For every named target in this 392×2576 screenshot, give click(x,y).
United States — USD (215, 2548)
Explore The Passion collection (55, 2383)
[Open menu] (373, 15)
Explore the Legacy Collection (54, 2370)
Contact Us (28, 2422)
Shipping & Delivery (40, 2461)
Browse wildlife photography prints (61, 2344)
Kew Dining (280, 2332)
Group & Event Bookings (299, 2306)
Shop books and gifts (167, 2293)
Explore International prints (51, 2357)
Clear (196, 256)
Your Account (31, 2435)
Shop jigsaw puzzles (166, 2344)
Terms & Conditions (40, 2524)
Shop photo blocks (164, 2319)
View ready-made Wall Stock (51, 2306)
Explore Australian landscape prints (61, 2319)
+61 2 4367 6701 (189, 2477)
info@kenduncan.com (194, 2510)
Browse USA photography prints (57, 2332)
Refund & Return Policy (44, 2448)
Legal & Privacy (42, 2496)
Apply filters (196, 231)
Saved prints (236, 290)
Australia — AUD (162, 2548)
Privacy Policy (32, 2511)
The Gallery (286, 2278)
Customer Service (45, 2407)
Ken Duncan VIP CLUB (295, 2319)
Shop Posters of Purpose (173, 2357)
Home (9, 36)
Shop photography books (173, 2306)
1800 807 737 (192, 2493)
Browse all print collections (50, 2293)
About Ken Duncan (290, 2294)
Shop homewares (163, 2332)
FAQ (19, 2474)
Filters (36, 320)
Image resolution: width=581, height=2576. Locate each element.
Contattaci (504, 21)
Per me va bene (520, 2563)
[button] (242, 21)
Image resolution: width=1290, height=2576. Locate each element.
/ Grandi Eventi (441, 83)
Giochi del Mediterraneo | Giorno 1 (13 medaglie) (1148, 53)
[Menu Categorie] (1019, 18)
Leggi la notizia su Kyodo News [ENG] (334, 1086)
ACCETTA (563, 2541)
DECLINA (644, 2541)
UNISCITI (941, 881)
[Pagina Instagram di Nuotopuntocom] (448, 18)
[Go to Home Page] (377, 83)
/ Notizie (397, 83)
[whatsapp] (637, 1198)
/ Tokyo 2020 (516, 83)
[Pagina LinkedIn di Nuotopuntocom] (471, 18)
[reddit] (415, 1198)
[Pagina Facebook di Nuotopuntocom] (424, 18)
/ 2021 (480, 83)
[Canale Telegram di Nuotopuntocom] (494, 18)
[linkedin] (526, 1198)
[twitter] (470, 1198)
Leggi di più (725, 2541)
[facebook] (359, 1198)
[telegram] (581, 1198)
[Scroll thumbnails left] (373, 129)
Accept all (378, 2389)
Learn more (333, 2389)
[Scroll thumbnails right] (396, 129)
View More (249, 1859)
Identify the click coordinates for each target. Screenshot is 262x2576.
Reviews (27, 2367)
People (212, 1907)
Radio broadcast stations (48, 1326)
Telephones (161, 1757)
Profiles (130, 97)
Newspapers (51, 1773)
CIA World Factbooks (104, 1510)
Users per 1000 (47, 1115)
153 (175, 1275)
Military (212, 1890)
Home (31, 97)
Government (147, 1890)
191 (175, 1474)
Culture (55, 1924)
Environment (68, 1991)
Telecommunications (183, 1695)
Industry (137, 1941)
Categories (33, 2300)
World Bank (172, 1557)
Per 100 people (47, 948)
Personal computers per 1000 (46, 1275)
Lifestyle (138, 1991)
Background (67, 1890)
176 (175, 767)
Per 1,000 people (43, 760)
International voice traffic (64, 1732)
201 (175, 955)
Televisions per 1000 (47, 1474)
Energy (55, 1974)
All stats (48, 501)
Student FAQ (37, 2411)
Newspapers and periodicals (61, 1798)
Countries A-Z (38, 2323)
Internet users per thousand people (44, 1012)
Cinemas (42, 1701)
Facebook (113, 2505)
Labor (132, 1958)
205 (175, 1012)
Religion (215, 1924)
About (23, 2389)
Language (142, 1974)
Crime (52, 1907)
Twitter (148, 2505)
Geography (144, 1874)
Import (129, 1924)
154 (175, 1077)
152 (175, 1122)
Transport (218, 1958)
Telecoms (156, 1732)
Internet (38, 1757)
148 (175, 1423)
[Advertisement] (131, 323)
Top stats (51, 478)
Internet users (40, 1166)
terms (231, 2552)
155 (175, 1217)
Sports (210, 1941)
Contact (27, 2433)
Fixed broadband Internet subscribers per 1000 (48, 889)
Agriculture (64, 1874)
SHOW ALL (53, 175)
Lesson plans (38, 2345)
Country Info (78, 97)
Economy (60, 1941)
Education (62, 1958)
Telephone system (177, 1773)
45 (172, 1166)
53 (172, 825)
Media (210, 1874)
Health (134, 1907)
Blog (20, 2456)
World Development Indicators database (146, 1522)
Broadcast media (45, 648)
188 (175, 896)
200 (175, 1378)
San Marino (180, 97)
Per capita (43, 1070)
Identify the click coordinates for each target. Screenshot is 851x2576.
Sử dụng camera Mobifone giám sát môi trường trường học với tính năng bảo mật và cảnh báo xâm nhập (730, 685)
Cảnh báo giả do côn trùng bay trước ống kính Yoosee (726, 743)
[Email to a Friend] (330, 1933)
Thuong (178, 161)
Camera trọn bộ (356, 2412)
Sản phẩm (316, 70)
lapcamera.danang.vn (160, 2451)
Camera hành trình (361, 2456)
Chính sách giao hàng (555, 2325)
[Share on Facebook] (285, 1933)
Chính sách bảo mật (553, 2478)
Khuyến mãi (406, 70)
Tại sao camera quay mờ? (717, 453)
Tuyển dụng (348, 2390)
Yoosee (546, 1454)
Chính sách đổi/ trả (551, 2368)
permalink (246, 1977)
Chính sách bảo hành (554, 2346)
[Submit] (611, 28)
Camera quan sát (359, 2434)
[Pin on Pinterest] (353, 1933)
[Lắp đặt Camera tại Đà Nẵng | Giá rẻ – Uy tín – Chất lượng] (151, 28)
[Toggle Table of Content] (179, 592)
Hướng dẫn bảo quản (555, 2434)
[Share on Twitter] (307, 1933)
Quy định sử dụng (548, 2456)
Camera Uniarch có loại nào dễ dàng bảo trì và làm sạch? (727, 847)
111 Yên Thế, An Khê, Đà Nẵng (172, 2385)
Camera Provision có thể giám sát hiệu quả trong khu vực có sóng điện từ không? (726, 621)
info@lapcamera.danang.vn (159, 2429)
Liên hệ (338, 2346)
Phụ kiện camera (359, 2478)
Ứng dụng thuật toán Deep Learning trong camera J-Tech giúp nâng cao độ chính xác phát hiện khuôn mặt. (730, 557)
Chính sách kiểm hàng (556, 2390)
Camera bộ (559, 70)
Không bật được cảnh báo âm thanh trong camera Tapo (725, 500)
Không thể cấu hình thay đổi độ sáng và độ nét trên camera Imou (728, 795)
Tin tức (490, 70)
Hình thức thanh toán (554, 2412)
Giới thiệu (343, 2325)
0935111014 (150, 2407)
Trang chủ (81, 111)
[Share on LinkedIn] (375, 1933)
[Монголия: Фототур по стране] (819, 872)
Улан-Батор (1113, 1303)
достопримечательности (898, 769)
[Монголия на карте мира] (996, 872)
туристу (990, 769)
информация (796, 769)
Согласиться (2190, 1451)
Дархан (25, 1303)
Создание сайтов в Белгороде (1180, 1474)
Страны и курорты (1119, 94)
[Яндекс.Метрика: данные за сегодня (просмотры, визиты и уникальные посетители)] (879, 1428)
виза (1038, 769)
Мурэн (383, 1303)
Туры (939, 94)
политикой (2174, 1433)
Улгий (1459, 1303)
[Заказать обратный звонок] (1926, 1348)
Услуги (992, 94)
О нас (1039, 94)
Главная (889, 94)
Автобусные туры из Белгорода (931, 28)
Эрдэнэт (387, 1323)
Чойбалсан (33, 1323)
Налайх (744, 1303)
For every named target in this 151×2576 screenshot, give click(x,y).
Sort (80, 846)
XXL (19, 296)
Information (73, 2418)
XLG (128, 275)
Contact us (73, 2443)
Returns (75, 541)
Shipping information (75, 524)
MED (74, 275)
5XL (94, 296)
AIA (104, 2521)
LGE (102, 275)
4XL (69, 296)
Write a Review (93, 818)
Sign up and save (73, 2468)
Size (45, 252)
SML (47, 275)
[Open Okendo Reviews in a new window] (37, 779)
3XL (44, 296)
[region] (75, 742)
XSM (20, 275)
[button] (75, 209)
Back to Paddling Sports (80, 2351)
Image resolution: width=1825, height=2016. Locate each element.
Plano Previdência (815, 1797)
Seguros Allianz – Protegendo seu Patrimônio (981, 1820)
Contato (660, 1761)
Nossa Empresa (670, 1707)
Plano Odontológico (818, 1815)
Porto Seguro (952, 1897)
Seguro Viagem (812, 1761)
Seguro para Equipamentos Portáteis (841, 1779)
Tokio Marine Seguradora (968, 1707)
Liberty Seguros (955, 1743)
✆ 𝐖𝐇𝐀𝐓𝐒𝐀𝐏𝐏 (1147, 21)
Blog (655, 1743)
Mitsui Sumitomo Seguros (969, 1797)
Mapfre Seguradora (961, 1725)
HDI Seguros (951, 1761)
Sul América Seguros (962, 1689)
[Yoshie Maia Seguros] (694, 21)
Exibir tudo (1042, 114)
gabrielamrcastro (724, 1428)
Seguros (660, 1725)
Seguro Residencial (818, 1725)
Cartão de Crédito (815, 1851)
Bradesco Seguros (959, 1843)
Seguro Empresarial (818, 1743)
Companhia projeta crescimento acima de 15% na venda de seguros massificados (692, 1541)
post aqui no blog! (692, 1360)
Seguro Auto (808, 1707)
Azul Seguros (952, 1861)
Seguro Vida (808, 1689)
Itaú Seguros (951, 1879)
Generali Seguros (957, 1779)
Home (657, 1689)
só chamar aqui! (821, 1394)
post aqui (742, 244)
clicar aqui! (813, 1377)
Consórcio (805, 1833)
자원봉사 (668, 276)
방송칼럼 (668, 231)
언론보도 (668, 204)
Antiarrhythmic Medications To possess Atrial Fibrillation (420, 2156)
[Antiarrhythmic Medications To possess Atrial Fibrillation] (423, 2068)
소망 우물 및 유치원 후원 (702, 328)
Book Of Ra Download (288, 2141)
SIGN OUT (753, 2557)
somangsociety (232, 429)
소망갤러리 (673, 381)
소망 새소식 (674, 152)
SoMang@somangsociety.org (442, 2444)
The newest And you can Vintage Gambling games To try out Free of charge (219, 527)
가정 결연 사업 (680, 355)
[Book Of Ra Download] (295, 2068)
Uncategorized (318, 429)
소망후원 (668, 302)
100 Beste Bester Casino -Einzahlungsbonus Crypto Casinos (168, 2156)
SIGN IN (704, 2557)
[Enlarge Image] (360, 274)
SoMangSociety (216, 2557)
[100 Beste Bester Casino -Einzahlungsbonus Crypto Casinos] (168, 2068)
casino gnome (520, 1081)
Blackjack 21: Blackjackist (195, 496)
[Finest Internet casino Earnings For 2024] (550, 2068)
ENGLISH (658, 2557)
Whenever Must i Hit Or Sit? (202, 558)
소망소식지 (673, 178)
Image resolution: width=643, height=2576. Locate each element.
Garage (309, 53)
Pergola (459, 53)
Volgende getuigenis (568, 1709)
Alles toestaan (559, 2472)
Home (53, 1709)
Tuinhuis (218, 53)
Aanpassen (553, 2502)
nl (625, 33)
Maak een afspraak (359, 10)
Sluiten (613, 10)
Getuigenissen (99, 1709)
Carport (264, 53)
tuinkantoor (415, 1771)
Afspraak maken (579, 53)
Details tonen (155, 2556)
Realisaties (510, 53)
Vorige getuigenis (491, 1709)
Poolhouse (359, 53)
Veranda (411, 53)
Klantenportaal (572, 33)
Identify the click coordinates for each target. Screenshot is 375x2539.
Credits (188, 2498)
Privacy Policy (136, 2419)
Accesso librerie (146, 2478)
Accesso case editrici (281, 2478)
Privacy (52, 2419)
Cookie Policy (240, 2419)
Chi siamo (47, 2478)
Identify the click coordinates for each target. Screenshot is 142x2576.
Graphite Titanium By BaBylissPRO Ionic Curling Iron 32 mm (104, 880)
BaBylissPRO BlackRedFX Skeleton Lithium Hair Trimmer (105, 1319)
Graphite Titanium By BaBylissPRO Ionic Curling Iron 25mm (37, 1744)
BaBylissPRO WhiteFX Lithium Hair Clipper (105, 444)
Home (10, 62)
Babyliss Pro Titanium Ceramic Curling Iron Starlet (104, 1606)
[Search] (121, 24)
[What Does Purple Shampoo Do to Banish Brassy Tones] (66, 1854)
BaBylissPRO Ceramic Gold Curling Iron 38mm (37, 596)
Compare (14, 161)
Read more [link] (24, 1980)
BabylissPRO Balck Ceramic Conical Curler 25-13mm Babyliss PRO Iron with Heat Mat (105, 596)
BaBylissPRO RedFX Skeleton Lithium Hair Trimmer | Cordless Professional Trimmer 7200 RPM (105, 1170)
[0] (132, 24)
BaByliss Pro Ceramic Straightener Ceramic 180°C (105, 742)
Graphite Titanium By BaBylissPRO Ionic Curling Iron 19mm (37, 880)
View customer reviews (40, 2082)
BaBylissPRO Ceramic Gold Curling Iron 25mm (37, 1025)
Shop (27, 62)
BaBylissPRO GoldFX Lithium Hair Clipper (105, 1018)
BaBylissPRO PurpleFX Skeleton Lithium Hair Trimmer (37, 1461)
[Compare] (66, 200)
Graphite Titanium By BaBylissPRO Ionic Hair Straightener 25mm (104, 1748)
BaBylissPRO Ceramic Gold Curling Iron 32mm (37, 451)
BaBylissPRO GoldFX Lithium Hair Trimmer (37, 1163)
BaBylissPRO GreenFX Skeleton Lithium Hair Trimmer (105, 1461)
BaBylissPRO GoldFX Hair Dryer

————————

**YOUR ASSIGNMENT:** Repeat the entries above verbatim, but only from the line that has "191 (175, 1474)" down to the line that has "Import (129, 1924)", inclusive.

**EXERCISE RESULT:**
191 (175, 1474)
Culture (55, 1924)
Environment (68, 1991)
Telecommunications (183, 1695)
Industry (137, 1941)
Categories (33, 2300)
World Bank (172, 1557)
Per 100 people (47, 948)
Personal computers per 1000 (46, 1275)
Lifestyle (138, 1991)
Background (67, 1890)
176 (175, 767)
Per 1,000 people (43, 760)
International voice traffic (64, 1732)
201 (175, 955)
Televisions per 1000 (47, 1474)
Energy (55, 1974)
All stats (48, 501)
Student FAQ (37, 2411)
Newspapers and periodicals (61, 1798)
Countries A-Z (38, 2323)
Internet users per thousand people (44, 1012)
Cinemas (42, 1701)
Facebook (113, 2505)
Labor (132, 1958)
205 (175, 1012)
Religion (215, 1924)
About (23, 2389)
Language (142, 1974)
Crime (52, 1907)
Twitter (148, 2505)
Geography (144, 1874)
Import (129, 1924)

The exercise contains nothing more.